They lost another man, name unknown, who was dragged behind a car down First Street. A group of white men tied a rope around the man’s neck, hitched him to their vehicle, and went barreling down the road at 50 miles per hour.
They lost more men at the Frisco railroad tracks, the informal dividing line between black and white Tulsa. There, as the bloody night dragged on, whites scaled a flour mill at the corner of Greenwood Avenue and First Street and fired down upon the black neighborhood. Thousands of empty cartridges were later found scattered across the mill floor.
They lost the right to sleep in their own beds. At dawn, after the sounding of a loud whistle, the chaotic violence of the previous night gave way to something more calculated. Small cadres of armed white men, some of them deputized by law enforcement, went from house to house rounding up Greenwood residents to take to internment camps. The move was for their own safety, the men sometimes claimed, but it was not optional. Traveling with only the clothes on their backs, men, women, and children were marched to Convention Hall downtown or the nearby fairgrounds. Most would never see their homes intact again.
They lost A.C. Jackson, a renowned black doctor, who was shot in cold blood, his hands in the air, as he tried to comply with the white mob’s orders. They lost Eddie Lockard and Reuben Everett and Joe Miller and John Wheeler and George Jeffrey. They lost many more people whose names will never be known.
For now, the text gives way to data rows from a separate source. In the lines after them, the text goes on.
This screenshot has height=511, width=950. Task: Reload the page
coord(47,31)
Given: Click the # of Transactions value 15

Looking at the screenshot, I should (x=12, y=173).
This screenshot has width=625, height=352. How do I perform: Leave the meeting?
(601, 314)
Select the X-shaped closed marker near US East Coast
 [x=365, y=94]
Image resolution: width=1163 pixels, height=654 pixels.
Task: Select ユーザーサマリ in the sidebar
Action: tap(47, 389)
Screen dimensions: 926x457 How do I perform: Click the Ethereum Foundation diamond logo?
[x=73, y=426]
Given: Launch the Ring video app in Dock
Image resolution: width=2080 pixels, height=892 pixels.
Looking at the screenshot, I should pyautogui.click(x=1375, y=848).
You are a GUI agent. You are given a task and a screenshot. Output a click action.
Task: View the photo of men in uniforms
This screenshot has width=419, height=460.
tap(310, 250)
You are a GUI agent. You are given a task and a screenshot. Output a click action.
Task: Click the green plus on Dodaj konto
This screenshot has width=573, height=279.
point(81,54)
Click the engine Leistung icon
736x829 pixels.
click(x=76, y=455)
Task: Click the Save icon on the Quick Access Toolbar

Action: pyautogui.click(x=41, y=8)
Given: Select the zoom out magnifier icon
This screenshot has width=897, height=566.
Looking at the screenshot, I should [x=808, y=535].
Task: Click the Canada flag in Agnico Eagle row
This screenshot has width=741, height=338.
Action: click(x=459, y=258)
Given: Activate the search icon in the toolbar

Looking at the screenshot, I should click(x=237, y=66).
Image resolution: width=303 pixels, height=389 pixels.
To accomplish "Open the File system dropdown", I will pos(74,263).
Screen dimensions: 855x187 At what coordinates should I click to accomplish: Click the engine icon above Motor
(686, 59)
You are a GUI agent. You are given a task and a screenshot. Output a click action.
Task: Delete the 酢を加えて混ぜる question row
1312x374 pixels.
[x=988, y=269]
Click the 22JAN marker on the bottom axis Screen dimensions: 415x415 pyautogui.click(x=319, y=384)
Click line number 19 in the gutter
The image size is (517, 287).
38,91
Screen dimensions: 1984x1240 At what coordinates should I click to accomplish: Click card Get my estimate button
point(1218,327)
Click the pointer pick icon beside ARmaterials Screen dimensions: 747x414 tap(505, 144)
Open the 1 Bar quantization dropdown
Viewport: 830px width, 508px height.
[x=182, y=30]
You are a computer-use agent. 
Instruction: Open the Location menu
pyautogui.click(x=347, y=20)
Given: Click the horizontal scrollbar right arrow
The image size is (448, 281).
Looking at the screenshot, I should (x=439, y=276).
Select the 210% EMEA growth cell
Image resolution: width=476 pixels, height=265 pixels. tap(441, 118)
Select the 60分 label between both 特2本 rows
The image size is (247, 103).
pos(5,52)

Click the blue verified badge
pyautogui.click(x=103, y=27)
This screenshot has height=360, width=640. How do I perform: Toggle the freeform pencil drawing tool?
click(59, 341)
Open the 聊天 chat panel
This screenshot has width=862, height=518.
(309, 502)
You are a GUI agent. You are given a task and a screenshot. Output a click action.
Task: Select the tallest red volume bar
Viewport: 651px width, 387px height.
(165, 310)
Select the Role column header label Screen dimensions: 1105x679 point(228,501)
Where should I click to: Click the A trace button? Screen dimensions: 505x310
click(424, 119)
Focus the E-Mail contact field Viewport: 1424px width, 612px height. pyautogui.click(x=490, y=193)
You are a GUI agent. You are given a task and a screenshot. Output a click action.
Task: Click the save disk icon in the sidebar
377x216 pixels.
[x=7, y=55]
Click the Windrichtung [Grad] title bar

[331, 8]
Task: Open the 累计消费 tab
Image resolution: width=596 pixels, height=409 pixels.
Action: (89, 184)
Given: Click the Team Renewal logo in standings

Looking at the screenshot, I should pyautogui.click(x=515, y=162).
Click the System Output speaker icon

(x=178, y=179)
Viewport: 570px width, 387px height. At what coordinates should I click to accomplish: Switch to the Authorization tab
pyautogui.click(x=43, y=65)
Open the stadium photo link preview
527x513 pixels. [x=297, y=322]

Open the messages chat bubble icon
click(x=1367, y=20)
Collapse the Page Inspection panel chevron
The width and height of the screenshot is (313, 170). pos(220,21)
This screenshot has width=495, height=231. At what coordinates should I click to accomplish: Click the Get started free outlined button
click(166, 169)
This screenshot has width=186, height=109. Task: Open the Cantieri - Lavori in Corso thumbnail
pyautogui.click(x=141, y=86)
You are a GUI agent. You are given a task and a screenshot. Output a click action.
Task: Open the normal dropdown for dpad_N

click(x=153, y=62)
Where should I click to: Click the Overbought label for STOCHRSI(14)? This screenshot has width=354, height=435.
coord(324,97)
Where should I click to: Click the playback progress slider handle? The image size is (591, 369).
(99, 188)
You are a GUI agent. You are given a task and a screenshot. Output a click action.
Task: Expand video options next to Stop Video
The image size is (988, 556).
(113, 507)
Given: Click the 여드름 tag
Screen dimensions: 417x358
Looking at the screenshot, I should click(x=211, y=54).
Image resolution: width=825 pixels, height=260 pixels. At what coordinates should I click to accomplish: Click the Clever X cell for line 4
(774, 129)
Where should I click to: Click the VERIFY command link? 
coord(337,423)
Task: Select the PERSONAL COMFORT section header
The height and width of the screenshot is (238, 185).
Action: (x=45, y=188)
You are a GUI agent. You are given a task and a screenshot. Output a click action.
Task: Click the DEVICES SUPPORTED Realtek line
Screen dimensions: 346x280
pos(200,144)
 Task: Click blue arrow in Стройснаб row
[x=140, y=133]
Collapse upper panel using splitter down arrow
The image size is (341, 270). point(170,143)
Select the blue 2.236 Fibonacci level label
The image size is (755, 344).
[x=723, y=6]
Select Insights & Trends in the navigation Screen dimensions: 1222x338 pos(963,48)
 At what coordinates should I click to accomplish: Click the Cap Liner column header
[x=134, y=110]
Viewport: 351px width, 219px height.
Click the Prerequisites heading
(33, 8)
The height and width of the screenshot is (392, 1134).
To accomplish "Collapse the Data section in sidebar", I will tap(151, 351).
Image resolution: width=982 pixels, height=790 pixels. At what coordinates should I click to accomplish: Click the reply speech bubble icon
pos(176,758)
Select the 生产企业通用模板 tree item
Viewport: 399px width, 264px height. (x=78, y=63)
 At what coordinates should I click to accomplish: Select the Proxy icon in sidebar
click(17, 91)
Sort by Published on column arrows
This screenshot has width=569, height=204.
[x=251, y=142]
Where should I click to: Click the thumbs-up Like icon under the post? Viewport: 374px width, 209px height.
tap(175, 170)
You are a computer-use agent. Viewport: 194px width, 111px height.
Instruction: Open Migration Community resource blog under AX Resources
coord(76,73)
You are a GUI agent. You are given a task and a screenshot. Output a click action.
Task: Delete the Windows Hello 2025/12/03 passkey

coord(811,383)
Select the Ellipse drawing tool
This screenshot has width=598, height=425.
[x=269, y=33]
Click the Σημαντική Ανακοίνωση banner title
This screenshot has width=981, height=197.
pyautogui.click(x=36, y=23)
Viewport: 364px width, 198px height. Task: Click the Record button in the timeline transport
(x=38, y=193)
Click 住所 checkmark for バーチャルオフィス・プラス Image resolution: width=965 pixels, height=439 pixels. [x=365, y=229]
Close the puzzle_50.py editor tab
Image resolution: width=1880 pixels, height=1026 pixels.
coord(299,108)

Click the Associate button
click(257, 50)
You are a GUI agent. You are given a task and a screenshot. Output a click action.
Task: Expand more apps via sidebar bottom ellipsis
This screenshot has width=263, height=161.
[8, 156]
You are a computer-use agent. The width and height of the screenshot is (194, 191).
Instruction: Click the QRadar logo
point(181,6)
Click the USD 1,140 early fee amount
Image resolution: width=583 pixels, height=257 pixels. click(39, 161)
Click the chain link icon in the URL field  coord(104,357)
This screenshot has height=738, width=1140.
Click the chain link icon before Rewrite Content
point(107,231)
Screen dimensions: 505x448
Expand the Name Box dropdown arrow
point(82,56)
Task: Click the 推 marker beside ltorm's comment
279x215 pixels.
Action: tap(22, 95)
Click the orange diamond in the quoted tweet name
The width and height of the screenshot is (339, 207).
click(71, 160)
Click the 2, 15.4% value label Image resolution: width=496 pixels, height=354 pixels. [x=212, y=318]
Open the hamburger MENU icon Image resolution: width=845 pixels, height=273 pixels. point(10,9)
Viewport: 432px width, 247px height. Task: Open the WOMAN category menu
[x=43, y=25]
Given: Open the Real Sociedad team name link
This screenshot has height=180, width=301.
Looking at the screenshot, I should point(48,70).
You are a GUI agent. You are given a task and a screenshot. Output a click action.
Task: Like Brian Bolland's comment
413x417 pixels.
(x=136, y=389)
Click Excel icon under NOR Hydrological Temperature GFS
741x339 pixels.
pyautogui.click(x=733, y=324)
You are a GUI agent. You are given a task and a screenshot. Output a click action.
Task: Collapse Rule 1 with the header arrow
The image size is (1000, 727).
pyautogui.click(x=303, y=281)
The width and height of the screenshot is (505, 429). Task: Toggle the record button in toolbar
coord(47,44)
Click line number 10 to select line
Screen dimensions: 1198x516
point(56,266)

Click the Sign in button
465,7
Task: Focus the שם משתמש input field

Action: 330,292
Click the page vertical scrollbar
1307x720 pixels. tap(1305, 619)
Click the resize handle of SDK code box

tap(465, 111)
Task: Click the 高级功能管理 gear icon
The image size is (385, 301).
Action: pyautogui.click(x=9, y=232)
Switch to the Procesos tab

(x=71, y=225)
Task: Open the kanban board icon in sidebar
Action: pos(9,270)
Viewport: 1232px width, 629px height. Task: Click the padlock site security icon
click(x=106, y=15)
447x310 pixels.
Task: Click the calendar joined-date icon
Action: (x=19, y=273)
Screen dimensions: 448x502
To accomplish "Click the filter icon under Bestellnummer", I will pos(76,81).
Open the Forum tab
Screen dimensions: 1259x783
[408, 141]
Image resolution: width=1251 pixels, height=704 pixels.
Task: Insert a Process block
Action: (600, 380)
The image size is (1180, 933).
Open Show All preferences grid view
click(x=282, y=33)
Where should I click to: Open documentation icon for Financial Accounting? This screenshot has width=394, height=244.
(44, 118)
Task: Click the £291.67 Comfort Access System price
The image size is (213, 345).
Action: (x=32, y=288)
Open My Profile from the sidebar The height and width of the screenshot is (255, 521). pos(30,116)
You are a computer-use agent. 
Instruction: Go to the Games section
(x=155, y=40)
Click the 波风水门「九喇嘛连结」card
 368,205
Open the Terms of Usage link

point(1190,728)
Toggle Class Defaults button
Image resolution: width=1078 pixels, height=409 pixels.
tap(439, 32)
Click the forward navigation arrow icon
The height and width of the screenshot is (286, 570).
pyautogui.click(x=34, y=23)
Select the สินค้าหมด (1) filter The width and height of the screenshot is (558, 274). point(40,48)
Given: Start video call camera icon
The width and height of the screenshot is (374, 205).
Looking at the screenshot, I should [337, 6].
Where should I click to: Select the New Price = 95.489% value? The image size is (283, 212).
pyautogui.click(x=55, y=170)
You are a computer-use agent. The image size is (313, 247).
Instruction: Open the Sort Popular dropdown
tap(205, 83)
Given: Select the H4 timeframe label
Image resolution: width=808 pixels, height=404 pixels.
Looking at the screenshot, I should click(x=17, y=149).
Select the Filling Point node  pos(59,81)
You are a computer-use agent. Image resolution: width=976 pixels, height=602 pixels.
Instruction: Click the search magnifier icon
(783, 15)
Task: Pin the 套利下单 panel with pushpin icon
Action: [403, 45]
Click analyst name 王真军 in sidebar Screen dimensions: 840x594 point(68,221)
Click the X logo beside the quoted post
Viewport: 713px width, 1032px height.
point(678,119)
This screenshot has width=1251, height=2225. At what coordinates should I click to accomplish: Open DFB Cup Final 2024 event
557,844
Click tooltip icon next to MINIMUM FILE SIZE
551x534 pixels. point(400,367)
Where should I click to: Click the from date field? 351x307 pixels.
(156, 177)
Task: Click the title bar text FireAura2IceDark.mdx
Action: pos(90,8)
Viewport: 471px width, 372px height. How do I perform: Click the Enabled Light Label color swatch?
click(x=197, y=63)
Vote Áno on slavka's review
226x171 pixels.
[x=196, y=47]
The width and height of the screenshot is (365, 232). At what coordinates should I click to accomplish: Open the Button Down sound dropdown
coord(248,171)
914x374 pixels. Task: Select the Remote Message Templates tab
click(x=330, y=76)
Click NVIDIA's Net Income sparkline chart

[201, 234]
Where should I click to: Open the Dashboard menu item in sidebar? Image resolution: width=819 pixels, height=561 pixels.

They lost the ability to breathe. The fires were set systematically, like this: A team of white men would enter a home, blowing the lock off the door if necessary. The men would smash all the valuables found inside, or steal them. After gathering the bedding, wooden furniture and other flammable materials into the center of the home, the men would douse the objects in kerosene. Then the men would light a match. Smoke hung over Greenwood, and all of Tulsa, for days. The black folks had to cough and sputter in the thick poison, but it traveled far across the city and the Oklahoma plains, and so their attackers inhaled the poison too.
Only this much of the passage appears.